In a new survey, music licensing company PPL PRS found that almost three in five (57%) people are regular sports fans, with one in five (21%) Britons saying they will only tune into the big sports games, like the World Cup.
When asked which sports fans regularly followed, almost two-thirds (63%) of all respondents shared that football is the favourite, with rugby (18%), tennis (16%) and formula one (15%) following.
When asked, 61% of respondents revealed home is the most favoured venue for watching sports games, and when asked why, 80% ranked comfort overall, but having control over the environment was ranked next by 46% of respondents.
But there is one thing that can encourage sports fans to leave their homes to watch a game or a race – even if they’re not the big games.
Other than an exciting game, across the fans who said they would like to watch sports in pubs, stadiums and dedicated sports bars, there was one thing they all looked for when choosing to watch a game or race outside of their home—a good atmosphere.
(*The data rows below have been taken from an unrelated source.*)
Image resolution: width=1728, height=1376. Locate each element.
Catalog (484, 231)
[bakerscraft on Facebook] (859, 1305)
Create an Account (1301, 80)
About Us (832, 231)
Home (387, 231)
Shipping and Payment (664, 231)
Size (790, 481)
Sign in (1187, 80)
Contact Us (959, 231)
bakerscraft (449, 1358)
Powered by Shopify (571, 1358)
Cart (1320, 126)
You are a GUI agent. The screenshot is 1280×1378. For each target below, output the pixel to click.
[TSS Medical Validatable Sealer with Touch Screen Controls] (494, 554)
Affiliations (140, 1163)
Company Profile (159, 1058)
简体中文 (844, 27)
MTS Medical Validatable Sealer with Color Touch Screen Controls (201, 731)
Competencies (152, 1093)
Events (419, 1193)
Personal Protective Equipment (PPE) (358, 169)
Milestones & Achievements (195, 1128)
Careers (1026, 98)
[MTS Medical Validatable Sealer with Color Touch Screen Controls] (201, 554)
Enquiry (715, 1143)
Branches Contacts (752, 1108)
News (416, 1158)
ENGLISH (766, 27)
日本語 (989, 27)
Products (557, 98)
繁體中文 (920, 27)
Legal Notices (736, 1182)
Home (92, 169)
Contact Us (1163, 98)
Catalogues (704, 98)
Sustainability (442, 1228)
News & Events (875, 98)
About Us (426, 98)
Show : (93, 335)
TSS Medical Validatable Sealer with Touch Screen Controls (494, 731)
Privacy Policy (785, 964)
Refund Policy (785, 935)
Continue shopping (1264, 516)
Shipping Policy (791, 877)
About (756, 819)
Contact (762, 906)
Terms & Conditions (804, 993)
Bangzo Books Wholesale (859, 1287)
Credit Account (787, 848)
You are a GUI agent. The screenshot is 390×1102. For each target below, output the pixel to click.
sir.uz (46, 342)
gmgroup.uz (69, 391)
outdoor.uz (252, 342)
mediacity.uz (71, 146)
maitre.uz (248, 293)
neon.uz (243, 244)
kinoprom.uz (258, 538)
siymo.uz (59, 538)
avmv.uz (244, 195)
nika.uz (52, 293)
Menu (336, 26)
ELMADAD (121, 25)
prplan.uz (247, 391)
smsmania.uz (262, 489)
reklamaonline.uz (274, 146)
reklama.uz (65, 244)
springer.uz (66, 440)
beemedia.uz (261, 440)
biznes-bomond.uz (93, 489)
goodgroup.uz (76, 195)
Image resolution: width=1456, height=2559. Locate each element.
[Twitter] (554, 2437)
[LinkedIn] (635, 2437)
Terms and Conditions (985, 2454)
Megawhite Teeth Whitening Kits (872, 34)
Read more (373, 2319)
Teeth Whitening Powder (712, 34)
The top reasons fans will watch sports outside of home:
- Stadium fans look for atmosphere (81%) ranked second by wanting to be present at the game (42%)
- Pubgoers also love the atmosphere (66%), but also like that they can order food and drinks whilst they watch (52%)
- Sports bar fans love the atmosphere too (75%) and ranked the ability to order food and drinks second (45%)
The survey also revealed that sports watchers are not fans of disruptive behaviour from other viewers (71%), ranking it top of their sports viewing ‘icks’. Followed by a tense atmosphere (34%) and a disengaged crowd (31%). This just reinforces viewers want a good audience and a good time when they choose to watch sports out.
Music therapist for PPL PRS, Marianne Rizkallah, shares these tips for retaining a loyal sports customer base in your venue. “If a business knows a big event is coming up, choose music that heightens excitement – look for a BPM that’s slightly faster than average heart rate, moderate to loud volume, with rises and falls in the music to build anticipation (like when you’re waiting for the drop in an EDM track). As well as this, familiar music that promotes a sense of community will help cohere a crowd around a moment – one obvious example is Sweet Caroline before a big football match, adopted as the fan’s song that everyone can sing along to and feel a part of an experience.
“When emotions are riding high, I think it’s important to acknowledge how patrons are feeling, meeting them where they are before attempting to influence mood to something different. If you have a pub full of supporters of a team who have just lost a match, something like “Why Does it Always Rain on Me” by Travis acknowledges disappointment but perhaps in a more light hearted way, enabling a communal recognising of a feeling. After that, choosing music known to slow our heart rate – with BPM slightly lower than standard heart rate, quieter volume and less ebbs and flows in the music – can help bring the mood towards something more relaxed.”